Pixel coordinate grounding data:

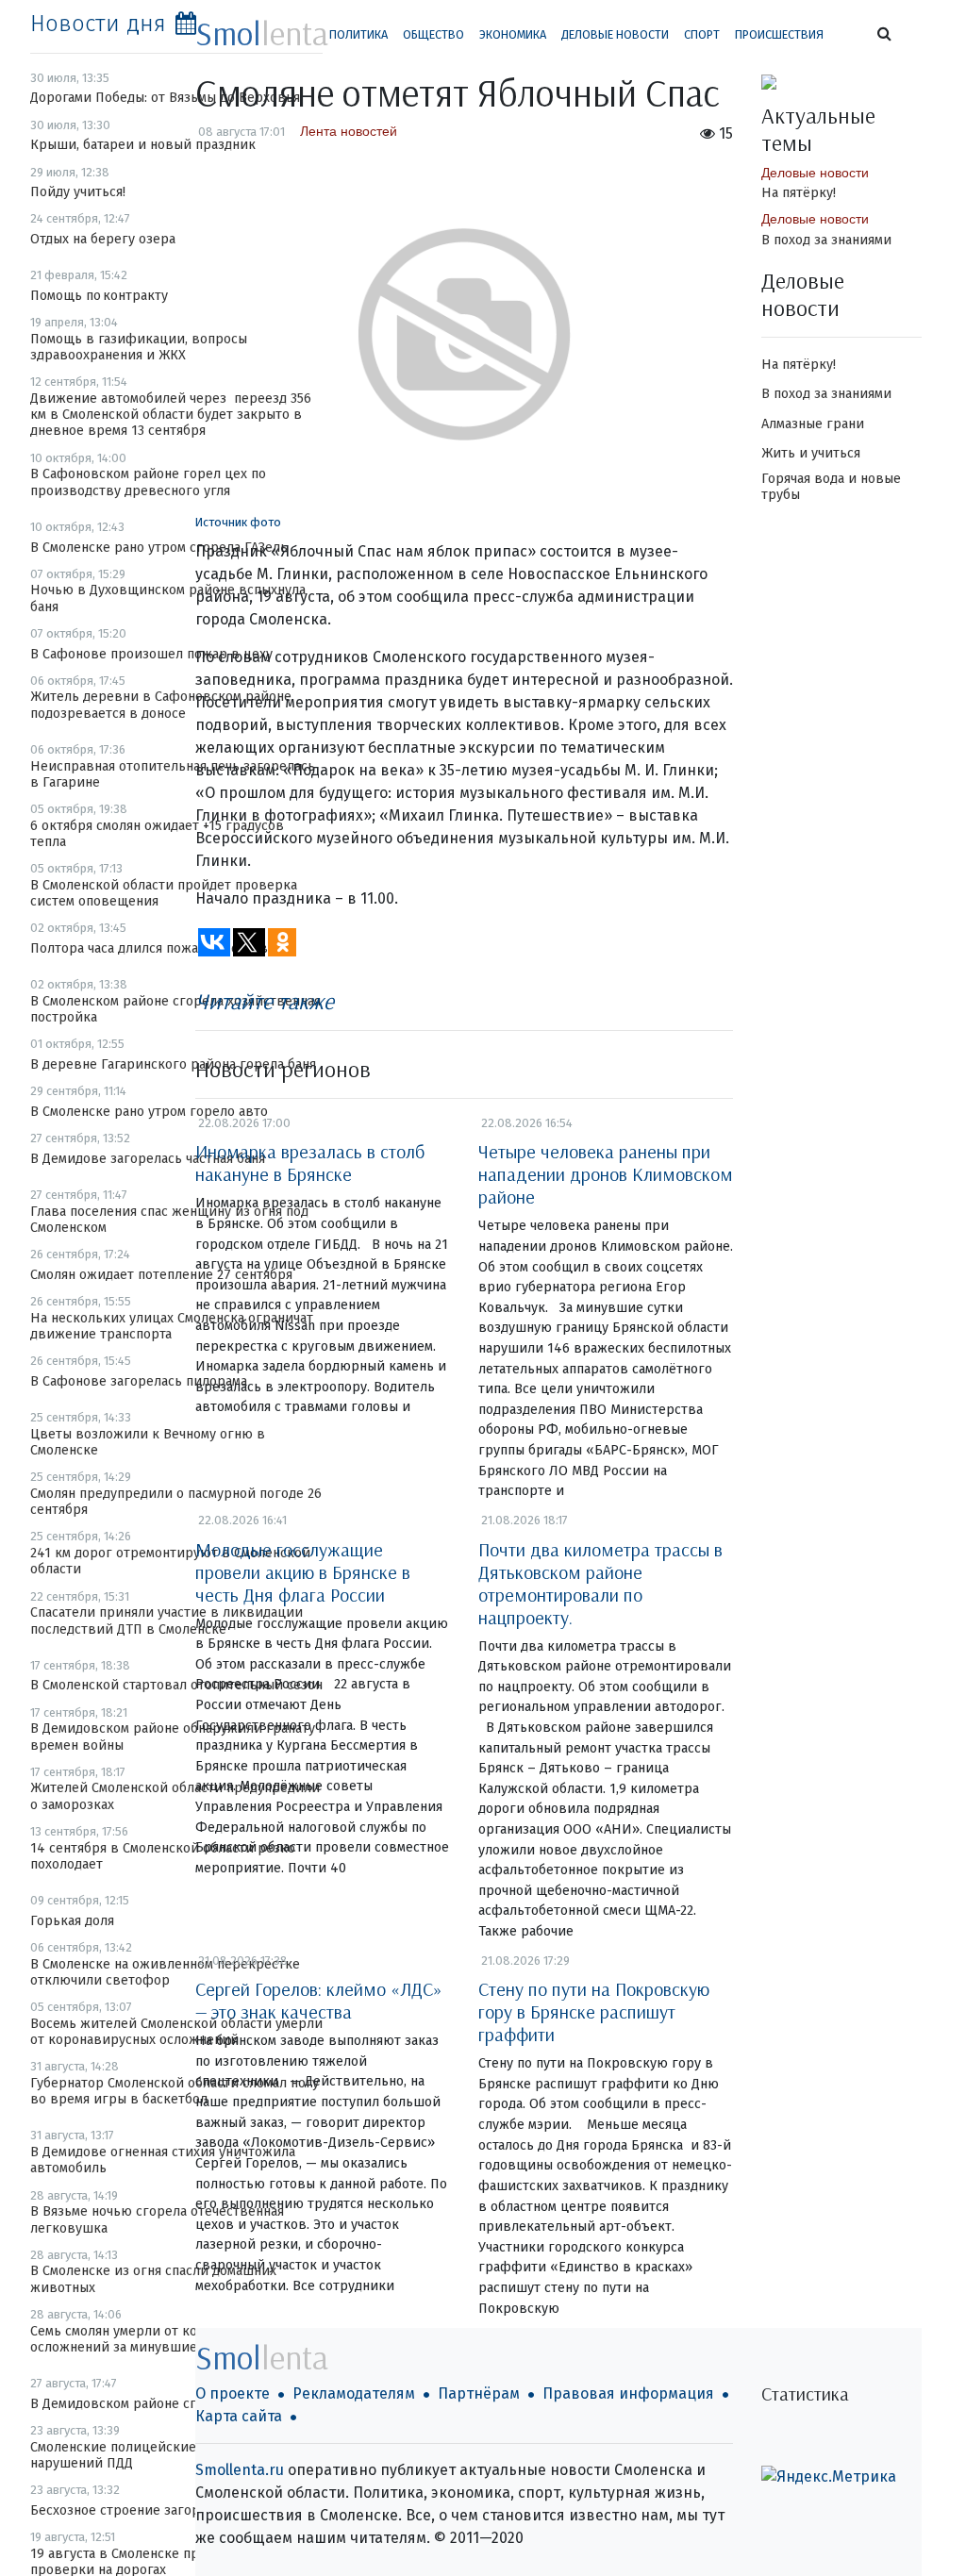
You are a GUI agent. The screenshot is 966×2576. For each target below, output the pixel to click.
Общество (433, 34)
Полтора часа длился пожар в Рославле (156, 948)
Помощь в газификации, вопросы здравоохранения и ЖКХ (138, 347)
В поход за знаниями (826, 240)
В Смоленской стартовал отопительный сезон (176, 1685)
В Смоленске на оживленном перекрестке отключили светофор (165, 1972)
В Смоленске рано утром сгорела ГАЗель (159, 548)
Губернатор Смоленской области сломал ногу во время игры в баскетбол (174, 2091)
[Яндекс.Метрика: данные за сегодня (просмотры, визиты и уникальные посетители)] (828, 2477)
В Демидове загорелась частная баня (147, 1159)
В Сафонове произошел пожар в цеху (151, 654)
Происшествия (779, 34)
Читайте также (264, 1001)
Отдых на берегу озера (102, 239)
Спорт (702, 34)
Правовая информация (628, 2393)
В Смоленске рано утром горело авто (149, 1112)
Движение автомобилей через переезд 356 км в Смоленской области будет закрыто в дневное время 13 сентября (170, 415)
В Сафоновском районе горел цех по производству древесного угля (148, 482)
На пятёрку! (798, 193)
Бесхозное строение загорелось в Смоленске (175, 2510)
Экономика (512, 34)
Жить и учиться (810, 453)
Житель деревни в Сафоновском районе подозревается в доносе (160, 705)
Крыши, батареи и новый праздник (143, 145)
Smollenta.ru (239, 2470)
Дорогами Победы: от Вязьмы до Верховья (165, 98)
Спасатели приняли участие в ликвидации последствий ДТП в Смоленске (166, 1620)
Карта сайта (238, 2416)
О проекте (232, 2393)
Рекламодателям (353, 2393)
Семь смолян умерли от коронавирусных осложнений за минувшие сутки (160, 2339)
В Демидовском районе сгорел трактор (156, 2404)
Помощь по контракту (99, 296)
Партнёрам (479, 2393)
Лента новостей (348, 131)
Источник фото (238, 522)
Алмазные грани (812, 424)
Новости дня (98, 23)
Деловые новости (615, 34)
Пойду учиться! (77, 192)
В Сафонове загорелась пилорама (138, 1381)
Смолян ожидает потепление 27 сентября (161, 1275)
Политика (358, 34)
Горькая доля (72, 1921)
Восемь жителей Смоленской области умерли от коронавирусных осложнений (176, 2032)
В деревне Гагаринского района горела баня (173, 1064)
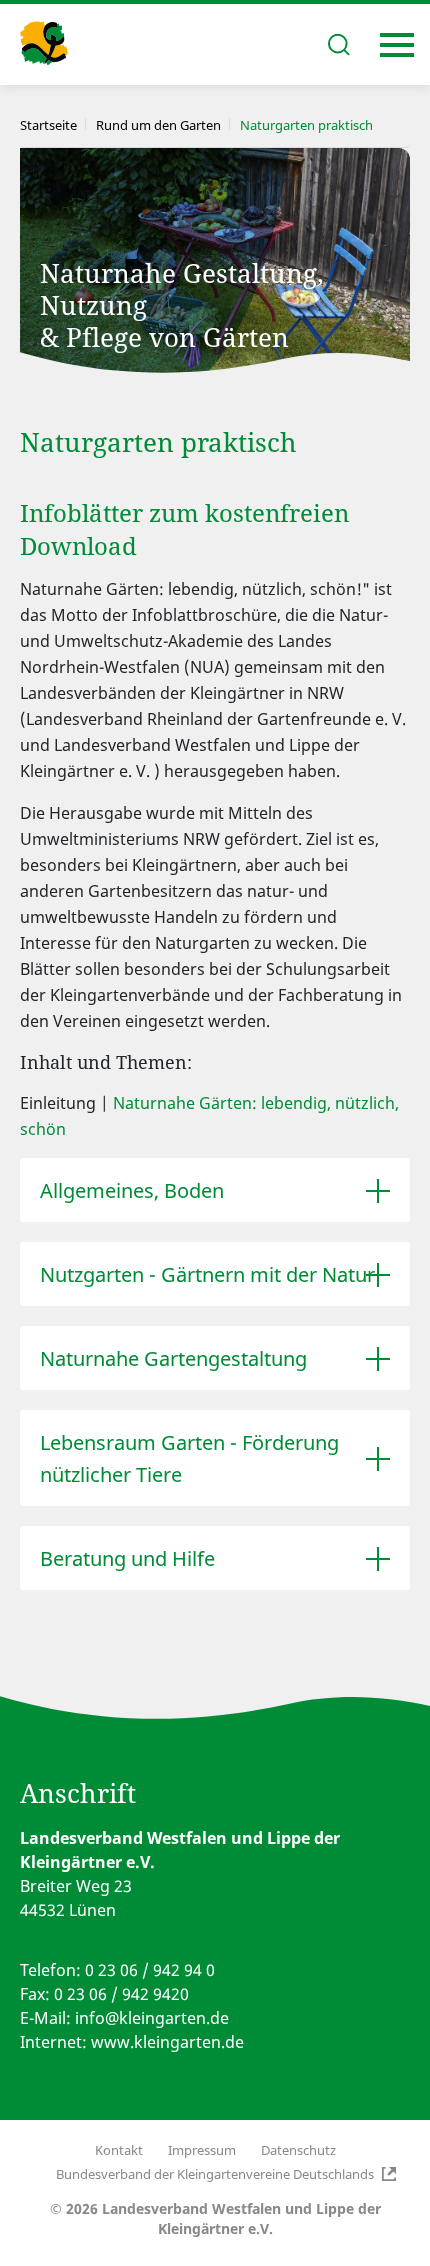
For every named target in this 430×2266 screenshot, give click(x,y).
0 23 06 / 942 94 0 (150, 1970)
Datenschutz (298, 2150)
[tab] (215, 1190)
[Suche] (339, 44)
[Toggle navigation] (397, 45)
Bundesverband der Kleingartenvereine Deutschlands (215, 2174)
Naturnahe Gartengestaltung (173, 1358)
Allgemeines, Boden (132, 1190)
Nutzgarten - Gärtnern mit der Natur (207, 1274)
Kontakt (119, 2150)
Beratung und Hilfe (127, 1558)
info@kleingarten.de (152, 2018)
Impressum (202, 2150)
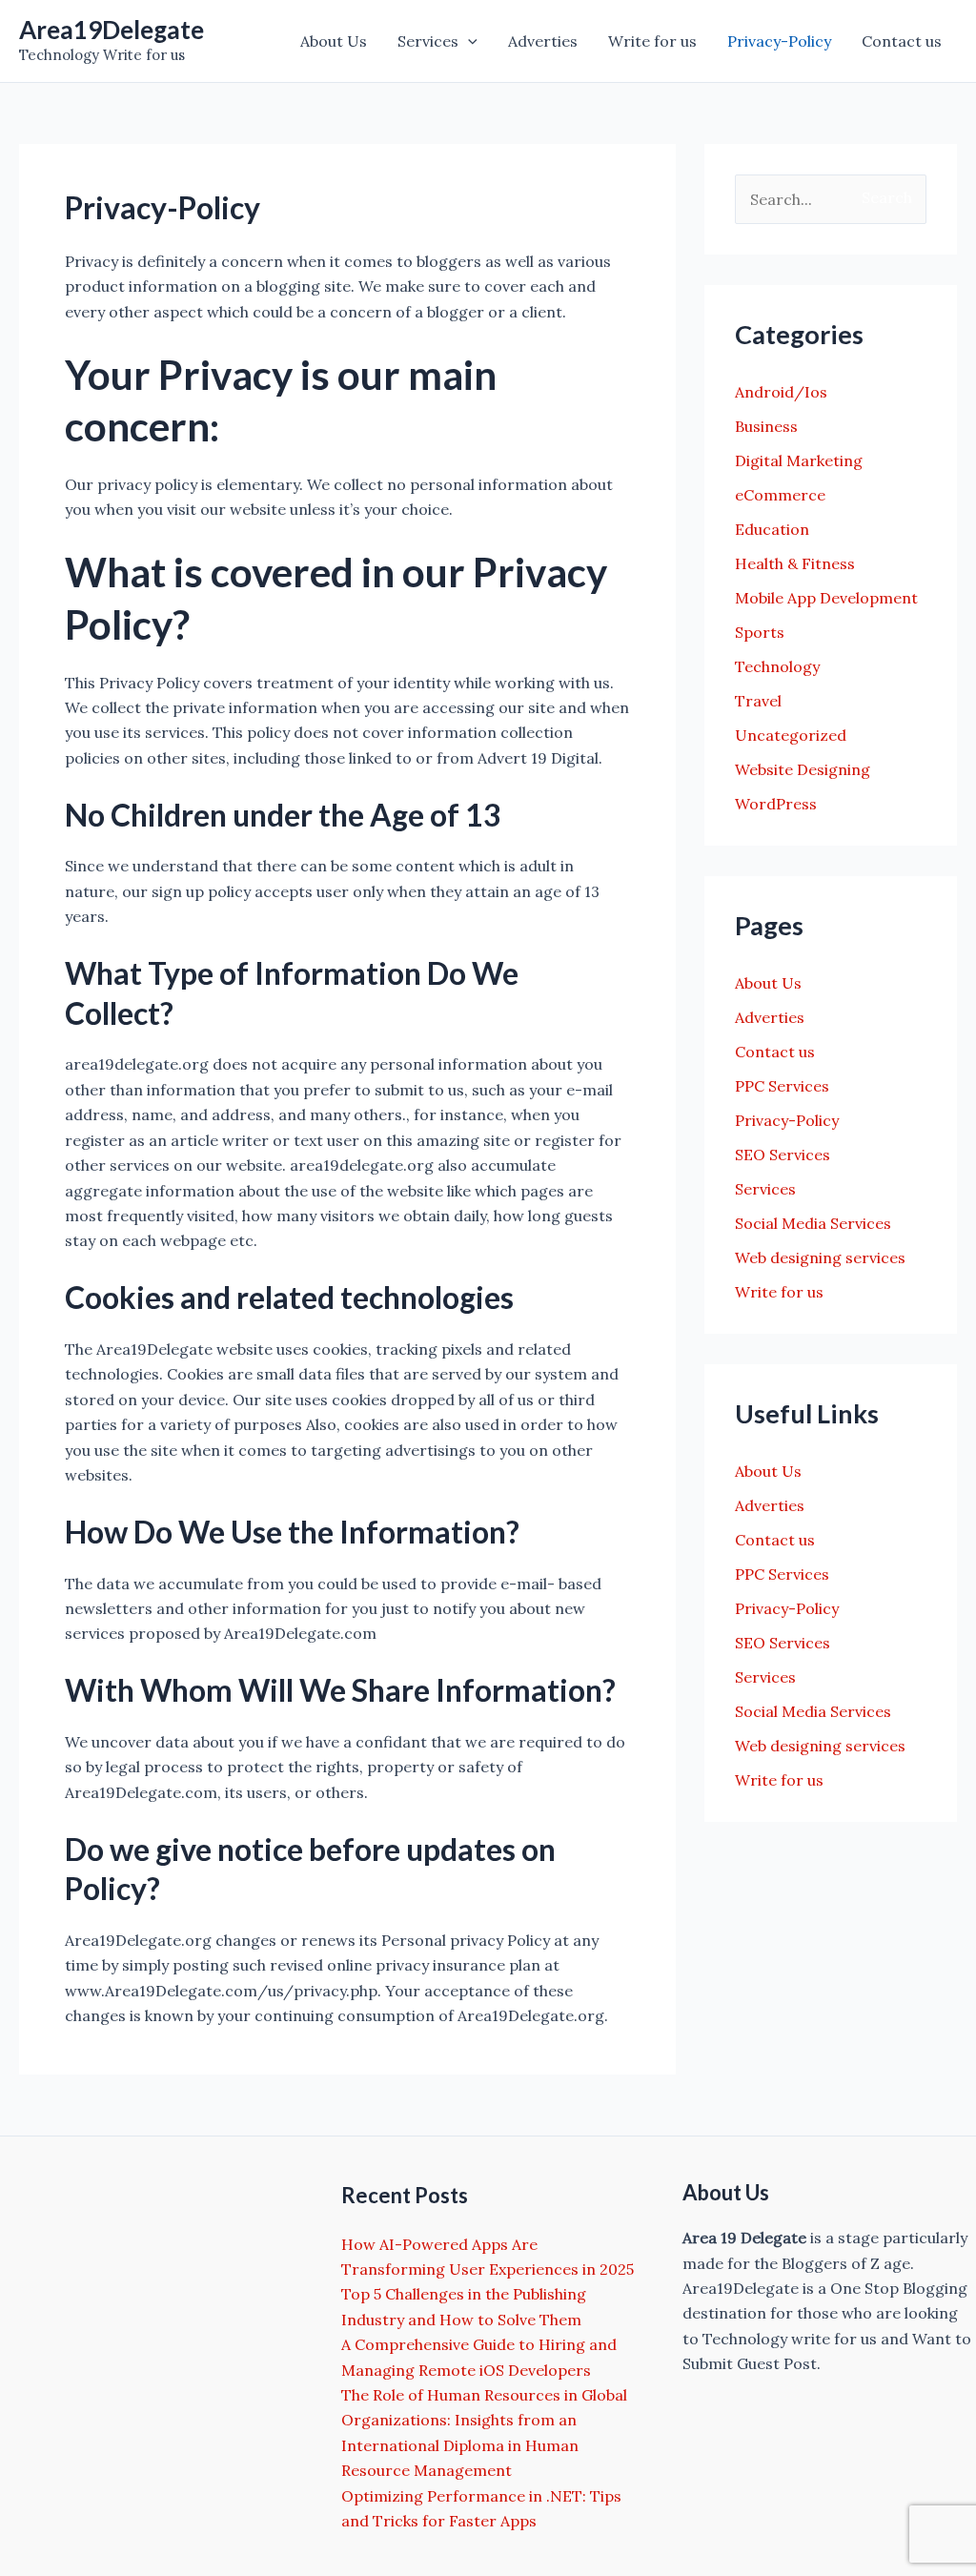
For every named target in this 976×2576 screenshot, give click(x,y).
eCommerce (780, 494)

_Requirement_. Pictures excluded, set down all the entries exactly.

_Task output_.
You are a GUI agent. The screenshot is 966×2576. For each target below, output the pixel to click.
Общество (433, 34)
Полтора часа длился пожар в Рославле (156, 948)
Помощь в газификации, вопросы здравоохранения и ЖКХ (138, 347)
В поход за знаниями (826, 240)
В Смоленской стартовал отопительный сезон (176, 1685)
В Смоленске на оживленном перекрестке отключили светофор (165, 1972)
В Смоленске рано утром сгорела ГАЗель (159, 548)
Губернатор Смоленской области сломал ногу во время игры в баскетбол (174, 2091)
[Яндекс.Метрика: данные за сегодня (просмотры, визиты и уникальные посетители)] (828, 2477)
В Демидове загорелась частная баня (147, 1159)
В Сафонове произошел пожар в цеху (151, 654)
Происшествия (779, 34)
Читайте также (264, 1001)
Отдых на берегу озера (102, 239)
Спорт (702, 34)
Правовая информация (628, 2393)
В Смоленске рано утром горело авто (149, 1112)
Движение автомобилей через переезд 356 км в Смоленской области будет закрыто в дневное время 13 сентября (170, 415)
В Сафоновском районе горел цех по производству древесного угля (148, 482)
На пятёрку! (798, 193)
Бесхозное строение загорелось в Смоленске (175, 2510)
Экономика (512, 34)
Жить и учиться (810, 453)
Житель деревни в Сафоновском районе подозревается в доносе (160, 705)
Крыши, батареи и новый праздник (143, 145)
Smollenta.ru (239, 2470)
Дорогами Победы: от Вязьмы до Верховья (165, 98)
Спасатели приняли участие в ликвидации последствий ДТП в Смоленске (166, 1620)
Карта сайта (238, 2416)
О проекте (232, 2393)
Рекламодателям (353, 2393)
Семь смолян умерли от коронавирусных осложнений за минувшие сутки (160, 2339)
В Демидовском районе сгорел трактор (156, 2404)
Помощь по контракту (99, 296)
Партнёрам (479, 2393)
Лента новостей (348, 131)
Источник фото (238, 522)
Алмазные грани (812, 424)
Новости дня (98, 23)
Деловые новости (615, 34)
Пойду учиться! (77, 192)
В Сафонове загорелась пилорама (138, 1381)
Смолян ожидает потепление 27 сентября (161, 1275)
Политика (358, 34)
Горькая доля (72, 1921)
Восемь жителей Смоленской области умерли от коронавирусных осложнений (176, 2032)
В деревне Гагаринского района горела баня (173, 1064)
For every named target in this 430×2266 screenshot, give click(x,y).
0 23 06 / 942 94 0 (150, 1970)
Datenschutz (298, 2150)
[tab] (215, 1190)
[Suche] (339, 44)
[Toggle navigation] (397, 45)
Bundesverband der Kleingartenvereine Deutschlands (215, 2174)
Naturnahe Gartengestaltung (173, 1358)
Allgemeines, Boden (132, 1190)
Nutzgarten - Gärtnern mit der Natur (207, 1274)
Kontakt (119, 2150)
Beratung und Hilfe (127, 1558)
info@kleingarten.de (152, 2018)
Impressum (202, 2150)
For every named target in this 976×2576 screenshot, give click(x,y).
eCommerce (780, 494)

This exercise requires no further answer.